Review: Eternal Sunshine of the Spotless Mind Soundtrack

Listening to the Eternal Sunshine of the Spotless Mind soundtrack echoes the experience of viewing this unique film; the 26 songs bring the listener in and out of the conscious and the dream/memory states presented in the movie.
Consisting of seventeen scores by Jon Brion — who also provided scores for Punch Drunk Love and Magnolia — as well as rock and pop tunes from classic and fresh artists alike, the latter generate a feeling of vitality and awareness while the scores keep calling the listener back into very powerful, sometimes erratic moments reminiscent of a sequence of flashbacks.
Tracks from E.L.O. (“Mr. Blue Sky”), The Polyphonic Spree (“Light and Day”/”It’s the Sun”), Lata Mangashkar (“Wada Na Tod”) and The Willowz (“Sometimes”) are vigorous and energetic. Beck’s cover of the Korgis’ “Everybody’s Gotta Learn Sometimes” recalls life lessons learned. The Willowz’s “I Wonder” contains a self-conscious message and culminates with the line “Please set me free” being repeated several times. The two Don Nelson songs are jazzy, footloose and fun.

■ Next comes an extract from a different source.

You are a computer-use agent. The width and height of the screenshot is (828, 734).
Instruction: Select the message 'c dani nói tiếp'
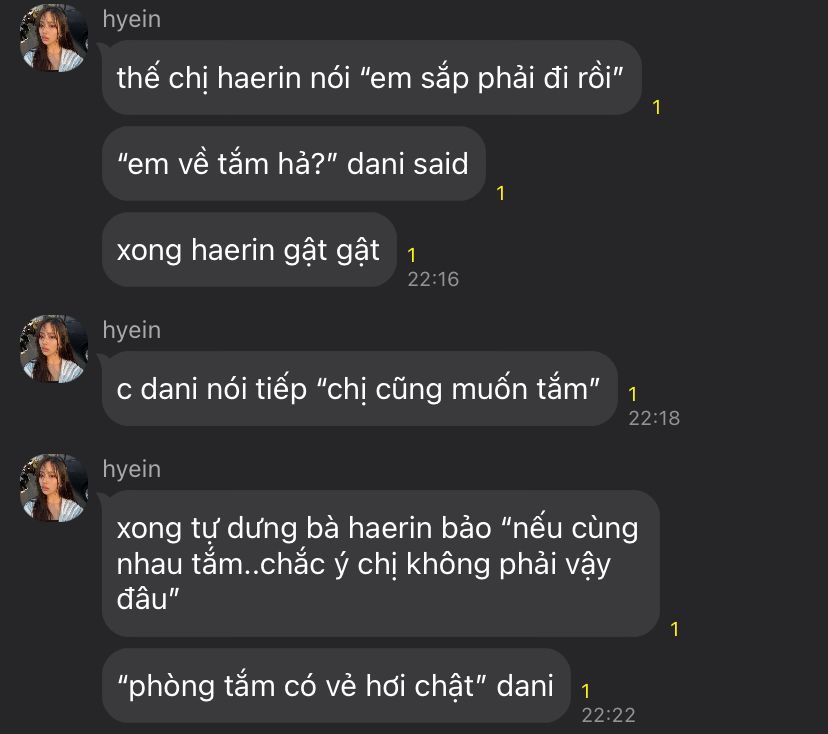click(360, 389)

Collectively, these songs reflect a certain sense of living in the moment that is so brightly depicted in the film during the scenes in which Jim Carrey and Kate Winslet are together and well connected. Many of these songs are also sunshine-themed or contain lyrics about the sun, connecting the music to the film even more so.
Jon Brion’s scores forge a momentum of eccentricity that is found in the film’s more abstract moments, the moments during which memories are the center of attention. Several play like old phonograph records or filmstrips (“Collecting Things” and “Phone Call”, for example). Others are haunting, sounding like frightening nursery rhymes, too-fast carousel rides, funeral processions, or chases that end in funhouses. Many repeat music found in other scores on the soundtrack, primarily tying back to the only Brion song with vocals, “Strings That Tie To You”. The final score of the ESOTSM soundtrack, “Elephant Parade”, strays from the tone of many of the others, and gives a feeling of starting over.
Because of its variety, the Eternal Sunshine of the Spotless Mind soundtrack bears in mind the bitter-sweetness of the film itself.